Query 1 (Cache Miss, then LLM + Cache Store):
- You: What is the capital of France and what is it known for?
- Observe: Cache Miss..., Retrieving relevant documents..., Calling Mock LLM..., then Bot (from Mock LLM): ... and Final answer stored in LangCache. (This will take ~2 seconds due to mock LLM delay).
Query 2 (Cache Hit):
- You: Tell me about Paris, the French capital.
- Observe: Checking LangCache for final answer..., Cache Hit! (Score: X.XXX), Bot (from LangCache (Final Answer)): ... (This response should be very fast).
Query 3 (New Query, Cache Miss, then LLM + Cache Store):
- You: How does Python work and what is it used for?
- Observe: Cache Miss..., Retrieving relevant documents..., Calling Mock LLM..., then Bot (from Mock LLM): ... and Final answer stored in LangCache.
Query 4 (Cache Hit):
- You: Explain Python programming.
- Observe: Checking LangCache for final answer..., Cache Hit! (Score: X.XXX), Bot (from LangCache (Final Answer)): ...

Notice how the retrieveRelevantChunks function in our mock setup will try to find documents containing keywords from your query. The mock LLM then uses this (or the lack of it) to formulate a response. The key takeaway is the dramatic speed difference and cost saving when LangCache delivers a hit!

Step 4: Advanced Challenges and Enhancements

Challenge Yourself:

Cache Retrieval Results (Advanced Caching Strategy):
- Modify the workflow to also cache the retrieved document chunks based on the user’s initial query.
- When a query comes in:
  - First, check LangCache for the final answer (as implemented).
  - If no final answer, then check LangCache for cached retrieval results (i.e., the relevantChunks themselves) using the user query as the prompt and a specific attribute like type: "retrieval".
  - If retrieval results are cached, use them directly.
  - If not cached, perform the retrieveRelevantChunks step, then cache these chunks (e.g., as a JSON string or an array of strings) in LangCache with type: "retrieval" before constructing the LLM prompt.
  - This creates a two-tier caching system.
Dynamic Thresholds:
- Implement logic to dynamically adjust the similarity_threshold based on user feedback (e.g., implicit feedback like “was this helpful?”).
Metrics and Monitoring:
- Keep a simple counter for cache hits and misses within your application and print them at the end or periodically.

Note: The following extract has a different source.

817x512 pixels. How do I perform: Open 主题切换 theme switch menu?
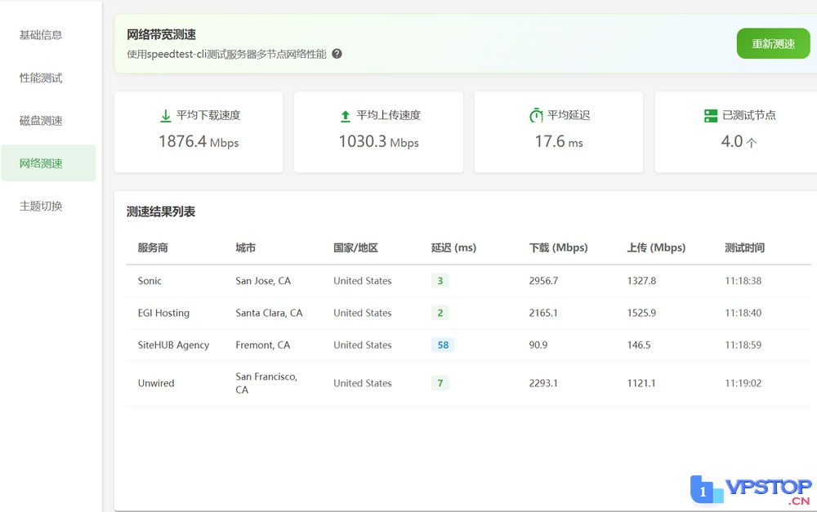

This simulates real-world monitoring.
Error Handling for LLM:
- Extend the mock_llm_response to sometimes “fail” or return an “unavailable” message to practice robust error handling for LLM API limits or downtime.

This project demonstrates the power of LangCache in optimizing complex AI workflows like RAG, where multiple interactions with costly resources can be significantly reduced by intelligent caching.